The menu itself “takes inspiration from” various cuisines i.e. is a bit all over the place. It basically does classic dishes and does them very well, even if it’s at premium prices. However, The Peak Lookout, or whoever is the chef there, will forever hold a place in my heart for knowing what gravy is. I have been at supposed steakhouses and had requests for ‘gravy’ met with blank stares and no, I do not mean mushroom jus or garlic sauce or black pepper. I mean gravy. It’s on the menu here, as ‘gravy’, and that makes me very happy indeed.

I find it very difficult to not order the 8oz filet steak from their ‘garden charcoal barbeque’ when I’m here ($328, plus potato, side, sauce of your choice and coleslaw). This is because, in addition to knowing what gravy is, the chef knows how to cook a steak. I don’t even want to think about the number of cows that have died in vain when, on requesting a medium-rare steak, I’ve been met with a bloody blue mess or a dry tasteless brick. Here, it’s always been cooked superbly – perfectly pink in the middle, juicy, beefy and not oozing so much liquid that you just know it hasn’t been rested.

I’m also a big fan of the risotto balls ($108), something a little different that I’ve not seen on many other menus in Hong Kong. Crispy breadcrumb-coated balls of creamy, rich risotto in a tangy tomato sauce, these are absolutely divine but definitely too filling for one or even two people. I’ve also had the nachos, which are probably the nicest I’ve had in Hong Kong thus far (and at $108, they bloody well should be!). For me, the key to good nachos is to cover them in as much cheese, guacamole and sour cream as their little tortilla bodies can take without burning them – it sounds simple, but you’d be surprised how many places get it wrong. The chicken quesadillas ($98) are also amongst the tastiest I’ve tried.

I had high hopes for the escargots ($98), as the soft garlicky buttery ones at Jimmy’s Kitchen are divine, but these were buried under far too much mashed potato and not served in their shell, which always means they’re going to be the wrong side of rubbery. And a Caesar Salad ($126 – and that’s without chicken!) will always essentially be a Caesar Salad.

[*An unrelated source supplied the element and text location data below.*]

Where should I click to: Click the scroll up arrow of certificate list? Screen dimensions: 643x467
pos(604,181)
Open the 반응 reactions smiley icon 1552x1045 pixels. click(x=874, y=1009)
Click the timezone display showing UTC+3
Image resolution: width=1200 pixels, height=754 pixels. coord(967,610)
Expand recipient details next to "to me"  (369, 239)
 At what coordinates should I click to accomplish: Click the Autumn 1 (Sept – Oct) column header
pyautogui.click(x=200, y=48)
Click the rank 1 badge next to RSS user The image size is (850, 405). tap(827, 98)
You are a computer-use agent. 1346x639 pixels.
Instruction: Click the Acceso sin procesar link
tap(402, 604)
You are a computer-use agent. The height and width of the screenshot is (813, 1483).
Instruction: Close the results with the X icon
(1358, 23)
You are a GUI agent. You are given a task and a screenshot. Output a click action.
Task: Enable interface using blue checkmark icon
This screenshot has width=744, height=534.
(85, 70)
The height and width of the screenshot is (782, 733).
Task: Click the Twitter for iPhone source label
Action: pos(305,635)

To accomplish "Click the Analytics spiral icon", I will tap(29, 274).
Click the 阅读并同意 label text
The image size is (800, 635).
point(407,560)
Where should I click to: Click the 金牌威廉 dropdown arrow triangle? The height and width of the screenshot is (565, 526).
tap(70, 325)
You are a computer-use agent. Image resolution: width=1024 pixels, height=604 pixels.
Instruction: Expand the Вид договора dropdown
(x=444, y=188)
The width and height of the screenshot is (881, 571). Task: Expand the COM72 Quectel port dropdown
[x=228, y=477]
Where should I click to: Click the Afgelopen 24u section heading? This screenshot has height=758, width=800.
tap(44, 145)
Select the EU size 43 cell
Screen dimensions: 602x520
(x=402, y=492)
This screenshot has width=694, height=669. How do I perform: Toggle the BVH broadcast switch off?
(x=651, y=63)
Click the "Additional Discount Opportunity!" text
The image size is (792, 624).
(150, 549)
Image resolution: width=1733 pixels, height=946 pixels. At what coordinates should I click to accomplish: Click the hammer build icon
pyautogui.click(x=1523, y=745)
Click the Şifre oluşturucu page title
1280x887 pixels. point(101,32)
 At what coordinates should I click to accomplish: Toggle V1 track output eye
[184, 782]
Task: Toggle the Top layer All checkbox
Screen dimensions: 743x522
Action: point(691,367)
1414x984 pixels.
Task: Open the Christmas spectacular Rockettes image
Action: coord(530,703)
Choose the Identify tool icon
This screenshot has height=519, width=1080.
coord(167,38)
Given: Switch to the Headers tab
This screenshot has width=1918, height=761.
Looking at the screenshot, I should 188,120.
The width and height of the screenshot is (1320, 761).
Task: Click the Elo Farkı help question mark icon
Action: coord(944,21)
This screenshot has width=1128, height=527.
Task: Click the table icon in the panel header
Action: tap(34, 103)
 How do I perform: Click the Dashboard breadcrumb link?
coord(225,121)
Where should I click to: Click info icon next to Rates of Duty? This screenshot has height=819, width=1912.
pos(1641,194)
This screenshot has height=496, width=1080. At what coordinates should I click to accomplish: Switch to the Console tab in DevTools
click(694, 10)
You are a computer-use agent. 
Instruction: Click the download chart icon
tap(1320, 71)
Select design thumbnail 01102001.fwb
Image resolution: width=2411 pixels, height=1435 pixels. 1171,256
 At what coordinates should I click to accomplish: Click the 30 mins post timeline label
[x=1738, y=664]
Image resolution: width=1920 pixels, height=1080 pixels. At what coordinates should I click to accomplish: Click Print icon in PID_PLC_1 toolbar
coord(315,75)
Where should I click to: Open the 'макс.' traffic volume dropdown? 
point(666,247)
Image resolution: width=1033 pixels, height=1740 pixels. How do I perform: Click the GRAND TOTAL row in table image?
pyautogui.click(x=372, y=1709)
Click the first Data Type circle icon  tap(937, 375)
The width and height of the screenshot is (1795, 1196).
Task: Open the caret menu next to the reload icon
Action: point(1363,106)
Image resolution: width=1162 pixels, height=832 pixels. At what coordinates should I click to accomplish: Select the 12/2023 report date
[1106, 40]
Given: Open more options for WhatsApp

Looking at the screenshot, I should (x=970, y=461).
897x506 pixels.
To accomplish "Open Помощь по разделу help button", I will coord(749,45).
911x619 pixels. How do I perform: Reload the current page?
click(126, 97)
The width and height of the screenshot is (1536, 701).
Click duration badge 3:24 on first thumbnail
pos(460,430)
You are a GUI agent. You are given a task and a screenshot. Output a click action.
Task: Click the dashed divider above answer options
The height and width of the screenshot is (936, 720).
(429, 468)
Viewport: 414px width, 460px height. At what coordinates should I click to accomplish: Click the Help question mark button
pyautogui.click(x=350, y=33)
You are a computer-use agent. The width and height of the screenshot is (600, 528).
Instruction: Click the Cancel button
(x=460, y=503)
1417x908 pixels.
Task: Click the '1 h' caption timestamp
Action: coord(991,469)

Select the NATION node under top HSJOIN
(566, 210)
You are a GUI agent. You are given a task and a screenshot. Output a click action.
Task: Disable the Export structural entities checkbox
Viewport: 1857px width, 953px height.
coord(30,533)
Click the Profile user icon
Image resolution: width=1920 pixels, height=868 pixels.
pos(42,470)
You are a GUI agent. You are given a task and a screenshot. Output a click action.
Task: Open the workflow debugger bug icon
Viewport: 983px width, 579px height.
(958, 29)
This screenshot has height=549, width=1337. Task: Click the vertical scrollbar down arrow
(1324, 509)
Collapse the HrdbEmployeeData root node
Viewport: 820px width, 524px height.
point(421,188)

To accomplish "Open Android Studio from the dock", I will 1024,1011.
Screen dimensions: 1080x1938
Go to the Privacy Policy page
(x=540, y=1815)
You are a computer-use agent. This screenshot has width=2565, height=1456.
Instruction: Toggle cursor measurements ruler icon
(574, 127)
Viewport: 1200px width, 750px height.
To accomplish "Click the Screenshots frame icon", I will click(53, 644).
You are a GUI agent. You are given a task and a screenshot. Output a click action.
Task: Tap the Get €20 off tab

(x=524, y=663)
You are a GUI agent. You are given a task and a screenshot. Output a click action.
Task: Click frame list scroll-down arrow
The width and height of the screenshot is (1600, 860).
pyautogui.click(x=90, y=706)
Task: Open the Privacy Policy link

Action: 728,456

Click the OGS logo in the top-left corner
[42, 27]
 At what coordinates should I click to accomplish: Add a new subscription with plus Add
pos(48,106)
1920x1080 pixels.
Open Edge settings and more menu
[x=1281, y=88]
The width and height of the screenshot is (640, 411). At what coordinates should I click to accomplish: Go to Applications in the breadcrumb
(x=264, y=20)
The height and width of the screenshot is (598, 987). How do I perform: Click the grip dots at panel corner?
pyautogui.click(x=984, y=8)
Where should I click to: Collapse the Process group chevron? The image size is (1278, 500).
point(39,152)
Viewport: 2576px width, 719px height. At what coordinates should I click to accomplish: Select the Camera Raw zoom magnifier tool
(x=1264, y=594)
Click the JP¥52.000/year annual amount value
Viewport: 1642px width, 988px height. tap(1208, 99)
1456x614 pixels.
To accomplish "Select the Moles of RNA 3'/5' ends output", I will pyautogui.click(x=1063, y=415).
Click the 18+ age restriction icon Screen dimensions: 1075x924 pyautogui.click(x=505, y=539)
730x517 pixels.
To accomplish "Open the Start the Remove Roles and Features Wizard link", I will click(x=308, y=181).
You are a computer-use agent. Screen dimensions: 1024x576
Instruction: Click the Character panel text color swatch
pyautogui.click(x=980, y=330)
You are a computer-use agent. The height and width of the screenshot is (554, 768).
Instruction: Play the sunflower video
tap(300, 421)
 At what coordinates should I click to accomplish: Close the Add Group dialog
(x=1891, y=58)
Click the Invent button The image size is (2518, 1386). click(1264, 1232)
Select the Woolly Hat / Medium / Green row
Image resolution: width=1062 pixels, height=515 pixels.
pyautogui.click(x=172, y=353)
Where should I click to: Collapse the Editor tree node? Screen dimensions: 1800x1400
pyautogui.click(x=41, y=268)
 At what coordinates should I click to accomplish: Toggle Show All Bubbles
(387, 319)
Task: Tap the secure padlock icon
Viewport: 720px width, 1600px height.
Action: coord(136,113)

As I never stray from my steak, I can’t comment first-hand on any of the other mains. My boyfriend had the chicken vindaloo ($166) and gave it 7.5 out of 10, saying it was infinitely better than Jimmy’s Kitchen’s famed curry (which he likened to the boil-in-a-bag English variety). My mum had the vegetable curry ($152), my auntie stir-fried mixed vegetables ($146) and whilst had no complaints about the taste, they had plenty to say about the inflated prices. Whilst I think you can justify paying a few hundred for quality pieces of meat (especially as these are usually imported cuts), I’m not sure you can charge that much for well-dressed vegetables.

But in the end, you know you’re not actually paying for the food itself (sorry, I’ve not once managed to have enough room for dessert). You’re paying for the ambience, the environment and the views – and they’re totally worth it. With the birds twittering, the sun shining and HK’s harbour just being its usual beautiful self, it takes some beating. And if you face that way, you can pretend the two ugly malls on The Peak don’t exist either.